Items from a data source
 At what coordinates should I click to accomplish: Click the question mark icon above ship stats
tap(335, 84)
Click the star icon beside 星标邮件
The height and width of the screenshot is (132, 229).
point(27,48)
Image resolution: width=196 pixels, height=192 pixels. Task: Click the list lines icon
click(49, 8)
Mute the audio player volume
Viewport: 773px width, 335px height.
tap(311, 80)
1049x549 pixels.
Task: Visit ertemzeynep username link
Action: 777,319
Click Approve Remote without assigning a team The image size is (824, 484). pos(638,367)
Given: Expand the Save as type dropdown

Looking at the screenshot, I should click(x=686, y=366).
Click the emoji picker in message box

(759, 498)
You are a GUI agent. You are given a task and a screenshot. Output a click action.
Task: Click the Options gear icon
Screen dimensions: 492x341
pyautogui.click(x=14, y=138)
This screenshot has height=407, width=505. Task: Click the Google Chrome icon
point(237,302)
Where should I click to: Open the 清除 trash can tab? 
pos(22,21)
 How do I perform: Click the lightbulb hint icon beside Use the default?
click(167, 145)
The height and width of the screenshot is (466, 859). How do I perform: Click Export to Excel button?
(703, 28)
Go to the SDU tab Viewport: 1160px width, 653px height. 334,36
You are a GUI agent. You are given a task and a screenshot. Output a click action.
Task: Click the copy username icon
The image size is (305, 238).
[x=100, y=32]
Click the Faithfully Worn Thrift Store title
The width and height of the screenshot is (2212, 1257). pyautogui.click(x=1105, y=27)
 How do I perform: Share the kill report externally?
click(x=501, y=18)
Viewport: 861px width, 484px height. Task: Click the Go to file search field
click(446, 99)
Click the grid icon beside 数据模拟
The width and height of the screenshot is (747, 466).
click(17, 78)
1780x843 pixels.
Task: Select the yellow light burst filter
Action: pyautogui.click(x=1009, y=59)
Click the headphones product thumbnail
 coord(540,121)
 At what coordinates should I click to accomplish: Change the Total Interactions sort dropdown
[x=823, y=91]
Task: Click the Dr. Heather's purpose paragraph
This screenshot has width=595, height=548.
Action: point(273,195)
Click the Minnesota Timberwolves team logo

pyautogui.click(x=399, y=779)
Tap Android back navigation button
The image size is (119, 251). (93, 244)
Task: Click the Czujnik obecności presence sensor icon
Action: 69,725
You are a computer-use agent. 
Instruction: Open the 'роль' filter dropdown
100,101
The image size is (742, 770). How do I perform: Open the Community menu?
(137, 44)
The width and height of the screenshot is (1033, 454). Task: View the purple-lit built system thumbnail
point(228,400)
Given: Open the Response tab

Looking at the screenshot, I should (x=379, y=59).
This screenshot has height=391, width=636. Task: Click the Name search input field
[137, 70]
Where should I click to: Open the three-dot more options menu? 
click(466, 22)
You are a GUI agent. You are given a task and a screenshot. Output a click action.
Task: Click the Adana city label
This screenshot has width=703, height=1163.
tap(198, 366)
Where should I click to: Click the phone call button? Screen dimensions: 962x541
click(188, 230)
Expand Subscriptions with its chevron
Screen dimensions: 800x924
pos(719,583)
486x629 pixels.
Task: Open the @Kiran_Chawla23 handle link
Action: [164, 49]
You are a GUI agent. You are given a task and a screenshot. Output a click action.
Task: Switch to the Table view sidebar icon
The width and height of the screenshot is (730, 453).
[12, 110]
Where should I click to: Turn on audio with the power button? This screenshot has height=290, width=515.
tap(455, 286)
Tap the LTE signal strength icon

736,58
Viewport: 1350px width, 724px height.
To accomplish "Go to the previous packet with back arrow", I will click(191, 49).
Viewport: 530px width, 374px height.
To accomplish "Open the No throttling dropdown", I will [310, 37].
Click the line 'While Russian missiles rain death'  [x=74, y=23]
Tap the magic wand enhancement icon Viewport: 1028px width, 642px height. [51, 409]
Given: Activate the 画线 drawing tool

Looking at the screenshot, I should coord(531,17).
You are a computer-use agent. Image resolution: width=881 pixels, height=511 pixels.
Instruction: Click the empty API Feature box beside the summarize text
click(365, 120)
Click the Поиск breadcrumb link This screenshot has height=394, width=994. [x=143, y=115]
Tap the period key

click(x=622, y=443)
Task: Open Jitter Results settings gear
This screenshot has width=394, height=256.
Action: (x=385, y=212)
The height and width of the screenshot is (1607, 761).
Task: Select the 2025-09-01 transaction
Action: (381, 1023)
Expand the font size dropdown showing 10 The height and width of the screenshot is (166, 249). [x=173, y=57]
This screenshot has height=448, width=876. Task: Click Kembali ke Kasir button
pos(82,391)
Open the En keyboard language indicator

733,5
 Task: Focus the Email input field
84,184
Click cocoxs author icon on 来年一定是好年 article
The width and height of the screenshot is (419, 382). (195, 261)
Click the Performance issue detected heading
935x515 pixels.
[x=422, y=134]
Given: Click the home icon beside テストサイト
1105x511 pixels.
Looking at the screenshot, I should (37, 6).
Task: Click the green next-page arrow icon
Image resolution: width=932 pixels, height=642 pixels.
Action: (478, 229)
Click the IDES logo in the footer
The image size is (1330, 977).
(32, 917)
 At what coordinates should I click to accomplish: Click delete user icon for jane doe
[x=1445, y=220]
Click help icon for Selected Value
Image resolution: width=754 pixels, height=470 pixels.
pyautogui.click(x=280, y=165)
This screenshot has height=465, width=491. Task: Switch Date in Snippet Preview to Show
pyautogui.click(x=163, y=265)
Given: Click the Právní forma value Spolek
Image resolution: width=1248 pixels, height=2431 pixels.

| WORK TO BE COMPLETED |
Exactly the lines from the one containing "935x515 pixels." to the final line of the data, both included, should be printed, and nothing more.

| TASK ANSWER |
935x515 pixels.
[x=422, y=134]
Given: Click the home icon beside テストサイト
1105x511 pixels.
Looking at the screenshot, I should (37, 6).
Task: Click the green next-page arrow icon
Image resolution: width=932 pixels, height=642 pixels.
Action: (478, 229)
Click the IDES logo in the footer
The image size is (1330, 977).
(32, 917)
 At what coordinates should I click to accomplish: Click delete user icon for jane doe
[x=1445, y=220]
Click help icon for Selected Value
Image resolution: width=754 pixels, height=470 pixels.
pyautogui.click(x=280, y=165)
This screenshot has height=465, width=491. Task: Switch Date in Snippet Preview to Show
pyautogui.click(x=163, y=265)
Given: Click the Právní forma value Spolek
Image resolution: width=1248 pixels, height=2431 pixels.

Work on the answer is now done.